Следующий день почти весь прошел в пустых ожиданиях. Ни одна медуза не соизволила приблизиться к моей импровизированной лаборатории. Я уже решил, что вчерашняя подопытная рассказала своим, что сюда не стоит соваться, но под вечер несколько медуз размером с горошину все же соблазнились одним из приборов. В прибор я их не пустил, и они вознамерились отчалить. Однако я как-то инстинктивно схватил одну из них за щупальца и притянул к музыкальному центру. Энв не особенно сопротивлялся. Он не заинтересовался старым потертым кубом с колонками, но при этом и не старался вырваться из моих щупалец.
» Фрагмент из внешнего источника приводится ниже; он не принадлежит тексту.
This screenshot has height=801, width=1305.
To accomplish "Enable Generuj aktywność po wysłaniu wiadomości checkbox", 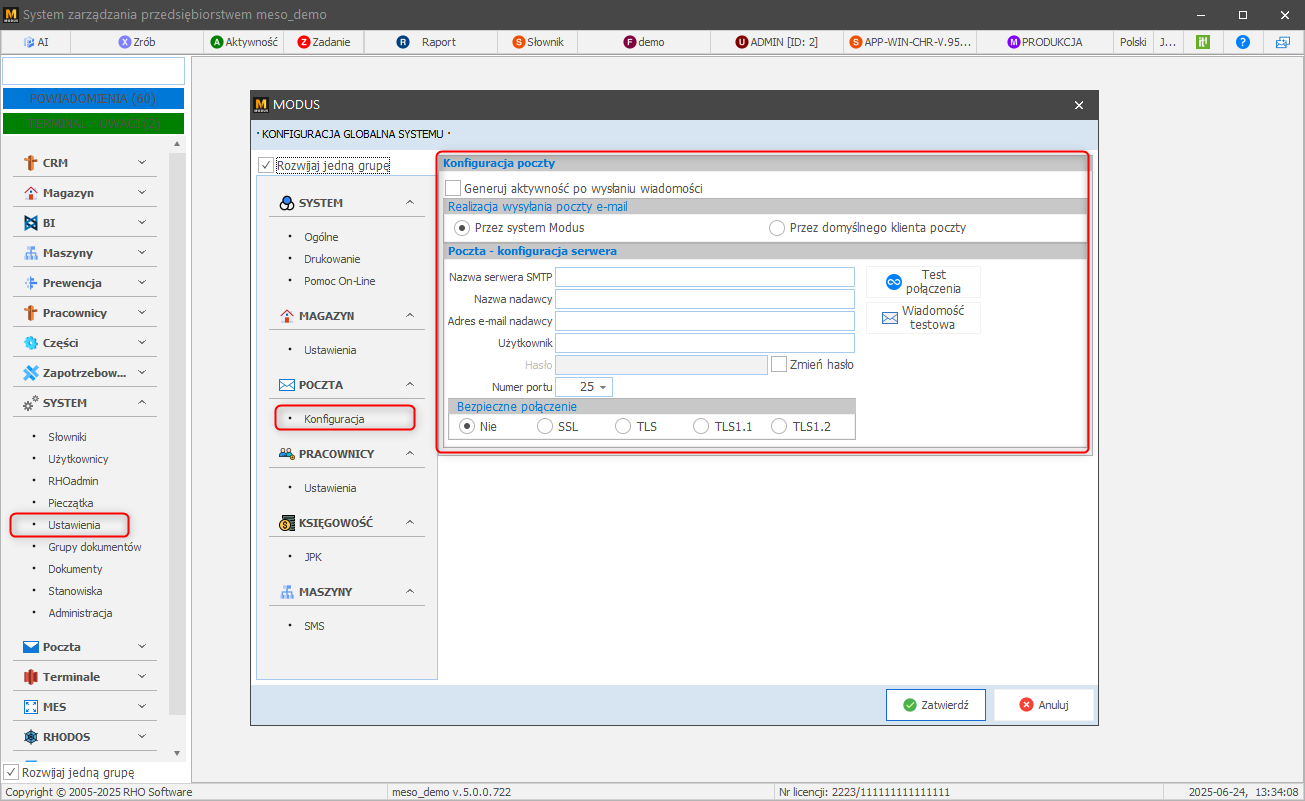I will coord(453,188).
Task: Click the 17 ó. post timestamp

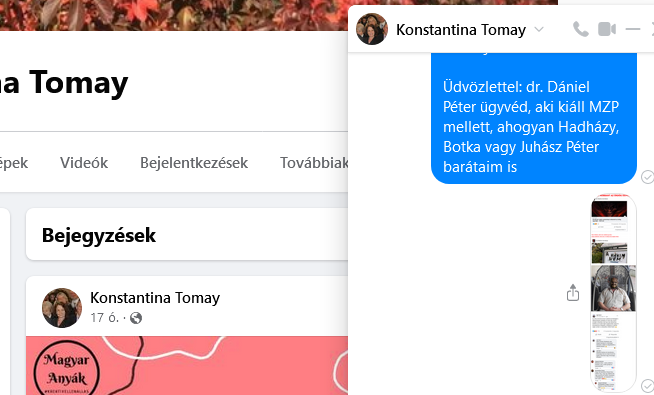Action: click(x=105, y=318)
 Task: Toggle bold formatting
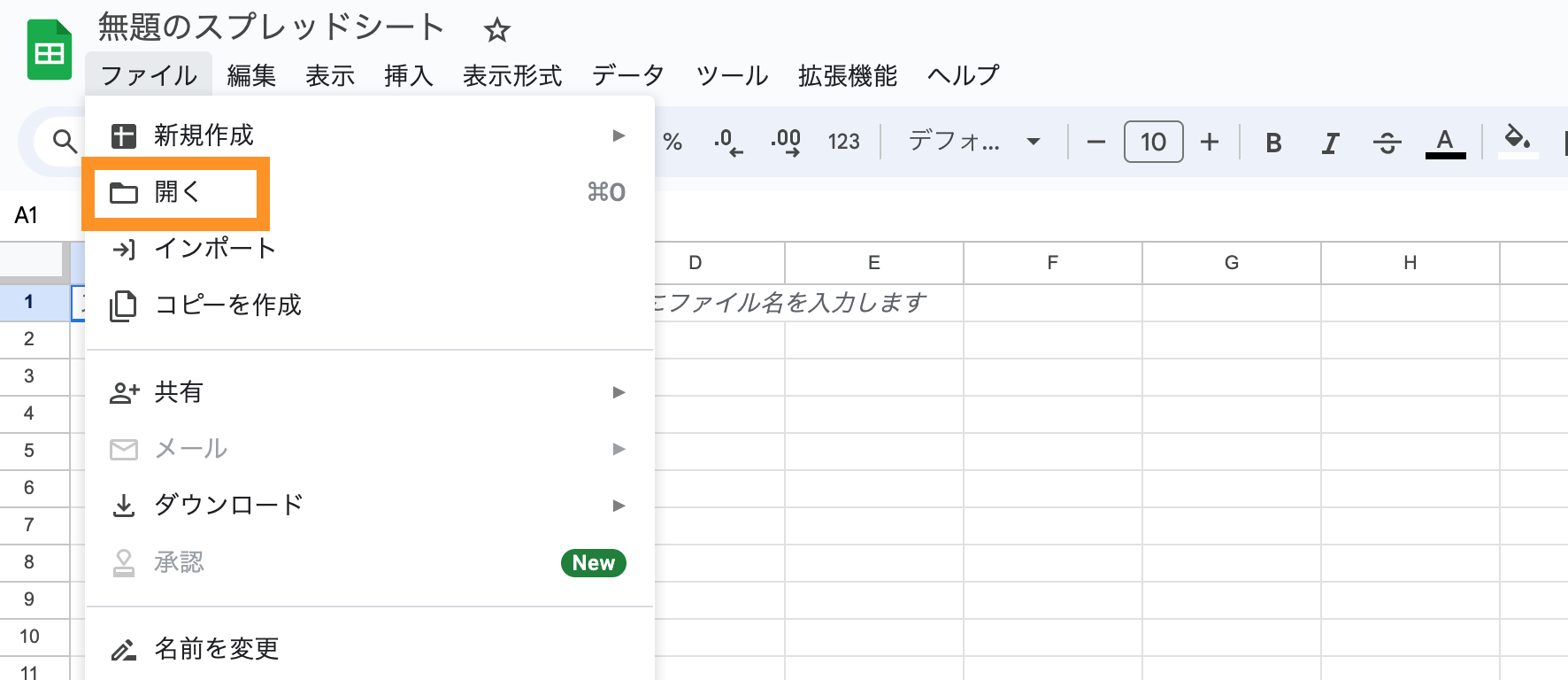[1273, 143]
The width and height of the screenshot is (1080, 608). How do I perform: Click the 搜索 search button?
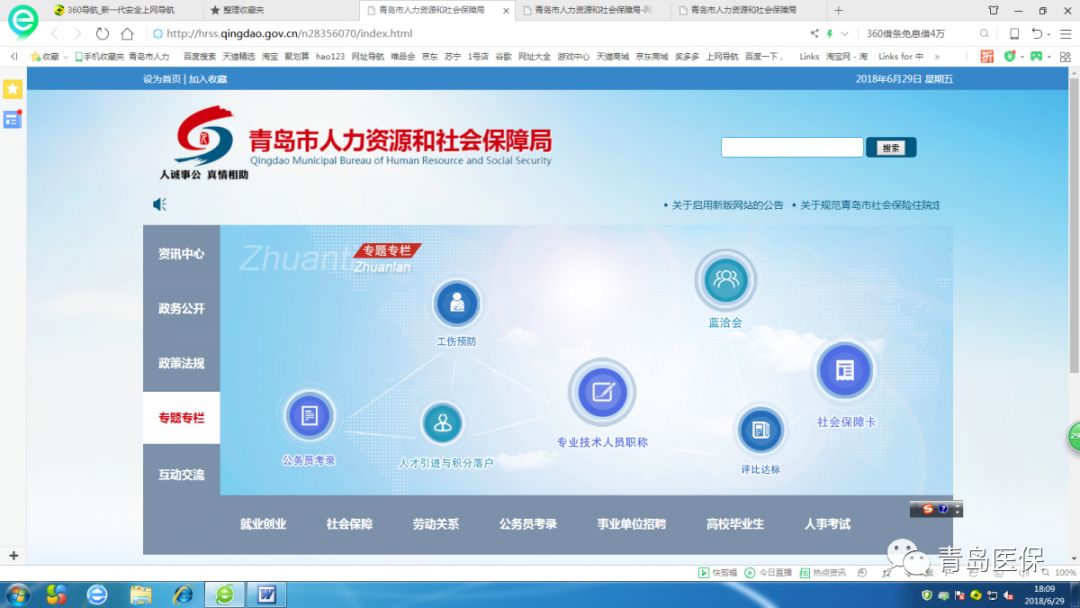[890, 148]
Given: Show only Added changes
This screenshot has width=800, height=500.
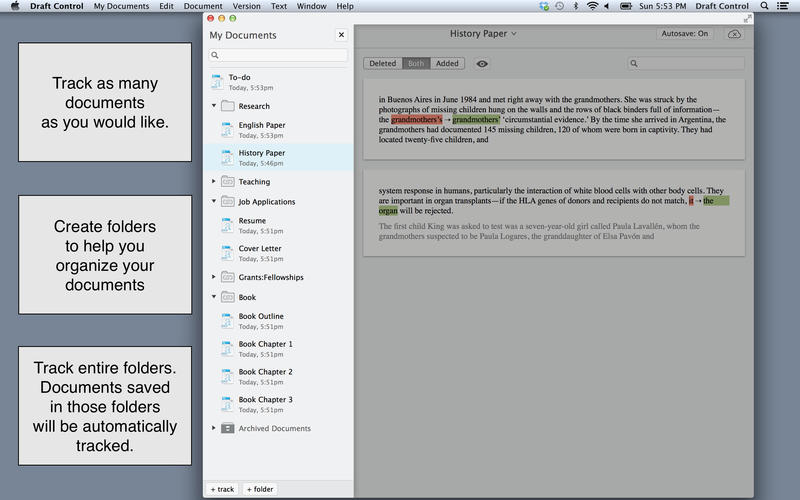Looking at the screenshot, I should coord(447,63).
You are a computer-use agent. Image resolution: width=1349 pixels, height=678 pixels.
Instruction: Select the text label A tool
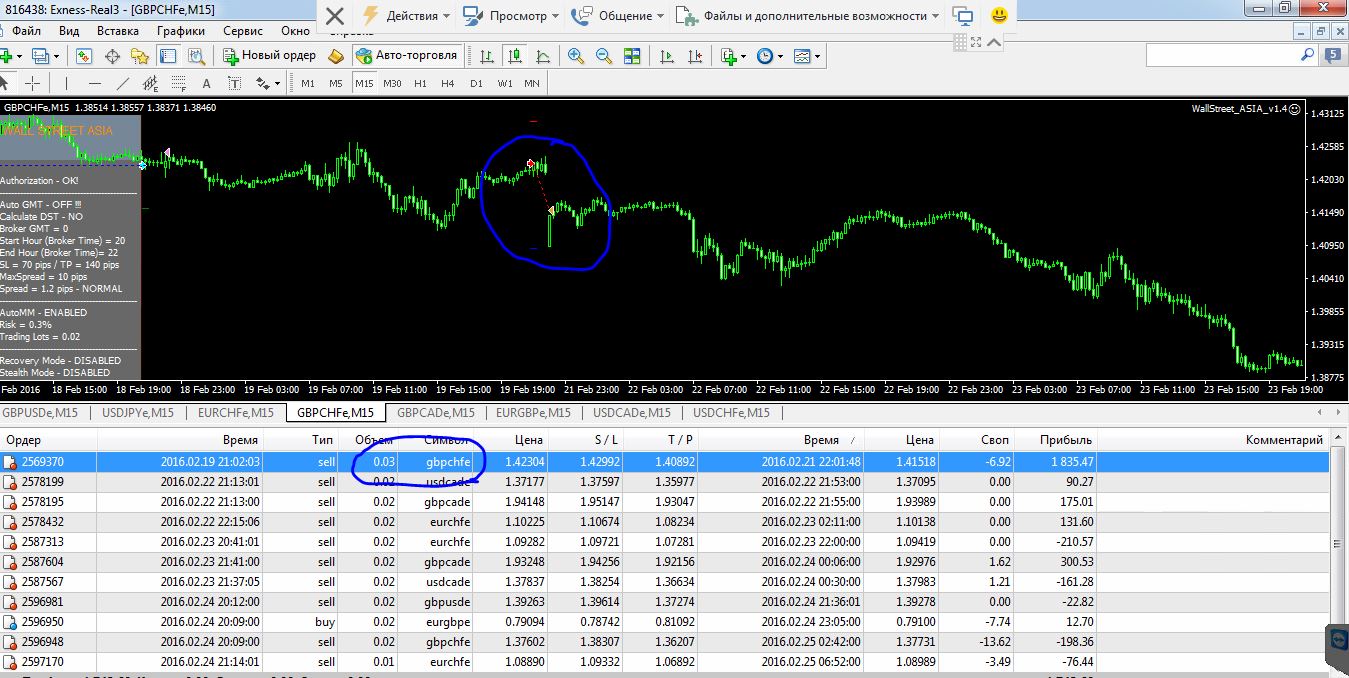[207, 83]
Хм… «Моих щупалец»? Не слишком ли я к ним привык? Неважно. Главное, что я держал его и мог испытывать на нем свой арсенал.
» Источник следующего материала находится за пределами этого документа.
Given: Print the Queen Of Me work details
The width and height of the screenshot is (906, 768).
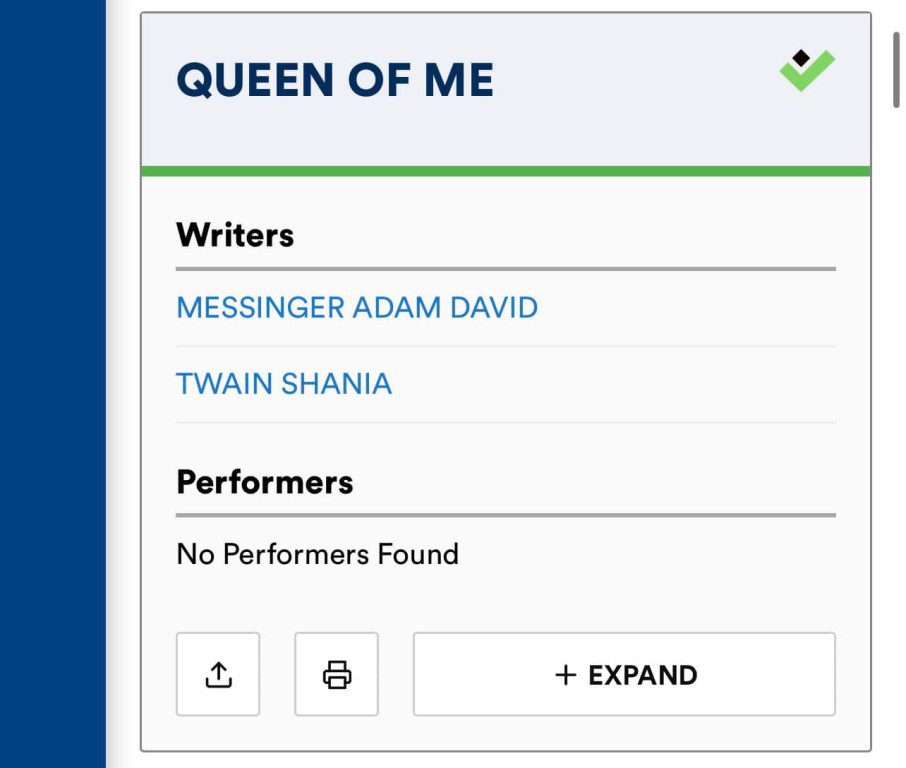Looking at the screenshot, I should [x=337, y=675].
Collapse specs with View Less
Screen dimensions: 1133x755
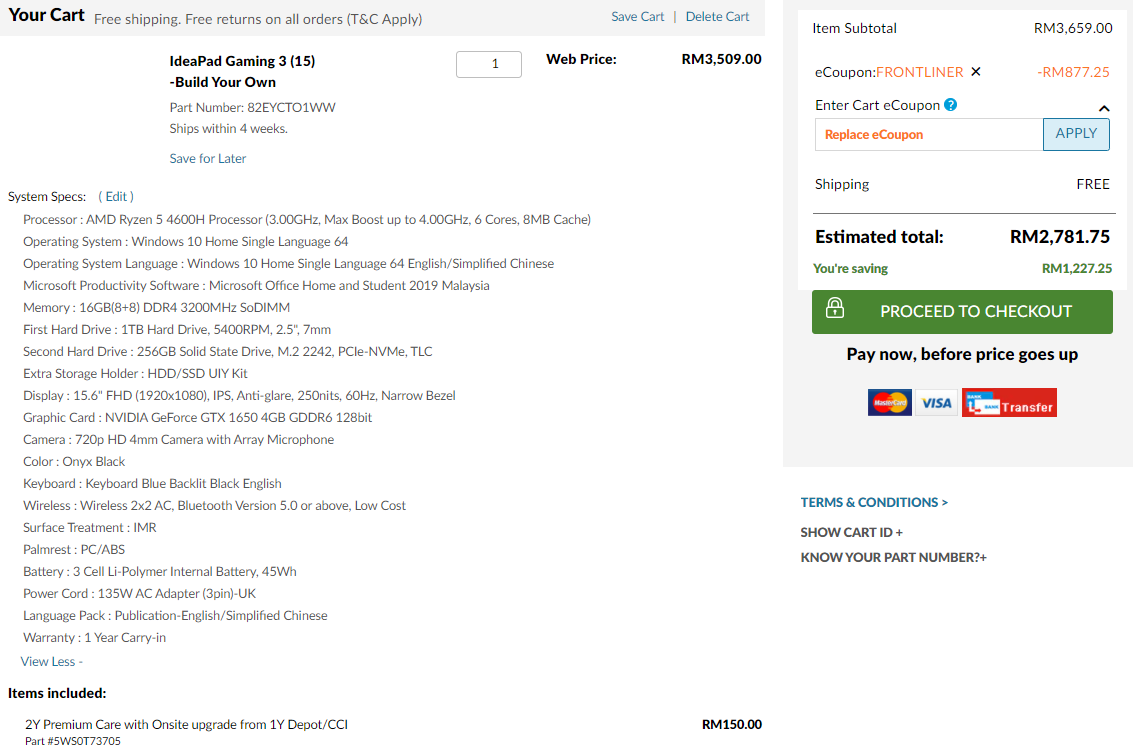(52, 662)
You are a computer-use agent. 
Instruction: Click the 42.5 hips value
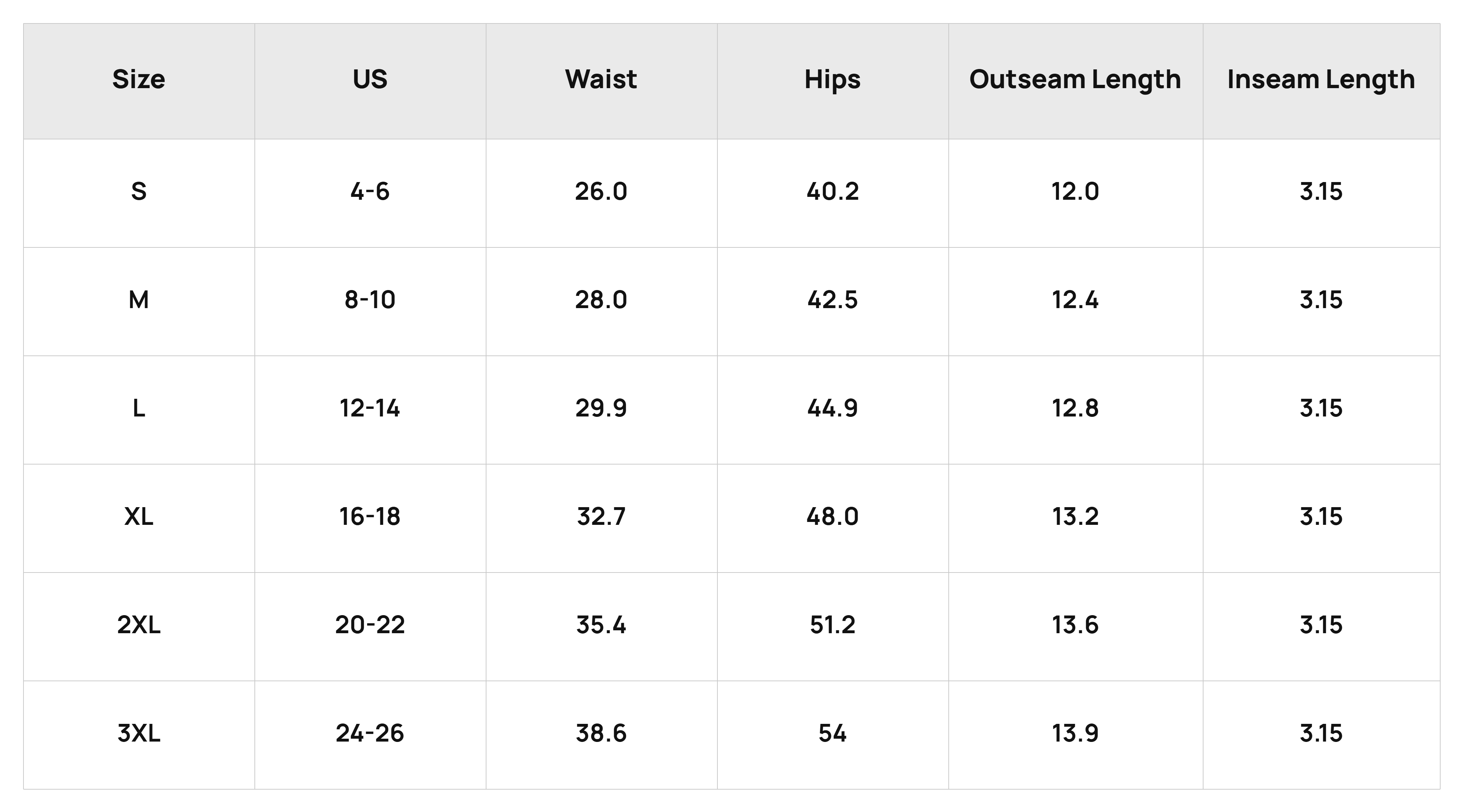pos(833,299)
Медуза напоминала тонкую водоросль, зацепившуюся за корягу: незримое течение раскачивало её миниатюрное тельце, мешая прицеливаться в и без того сложную мишень. Я сделал несколько тестов с магнитным полем и рентгеновскими лучами, но не был уверен, что вообще попал в энва. После двух часов мучений, разглядывая итоговые графики и чувствуя, что не могу положиться на их достоверность, я решил, что мне нужна мишень покрупнее. Поэтому утром, после освежающей пробежки и легкого завтрака, я отправился на охоту за медузами.
Подходящий экземпляр нашелся возле насосной станции. Его купол по размерам напоминал средний арбуз – пока что это был самый большой энв из тех, что встретились мне в поселке. Он залез щупальцами в силовой блок станции и медленно шевелил узорной «бахромой», словно раздумывая, сломать оборудование сейчас или немного погодя. Изысканные узоры в его прозрачном теле мерцали желтым и фиолетовым.
Недолго думая, я подошел к этой медузе, выпростал свои щупальца и схватил её за купол. Результат был, мягко выражаясь, неожиданным. Филигранные узоры в теле энва изменились, мигнули алым, и на мою голову рухнула пудовая гиря. По крайней мере, так мне показалось. Мои ноги подкосились, и я упал на колени. Перед глазами все поплыло. Руки ослабли и дрожали, мелко и противно. Я хотел выругаться, но язык сделался неповоротливым и словно бы чужим. Дышалось с трудом. Мысли замедлились и остановились, лишь узоры энва, каленым железом выжженные на сетчатке глаз, пульсировали алым. А потом медуза вытянула одно щупальце из электромотора и погрузило его в мою голову.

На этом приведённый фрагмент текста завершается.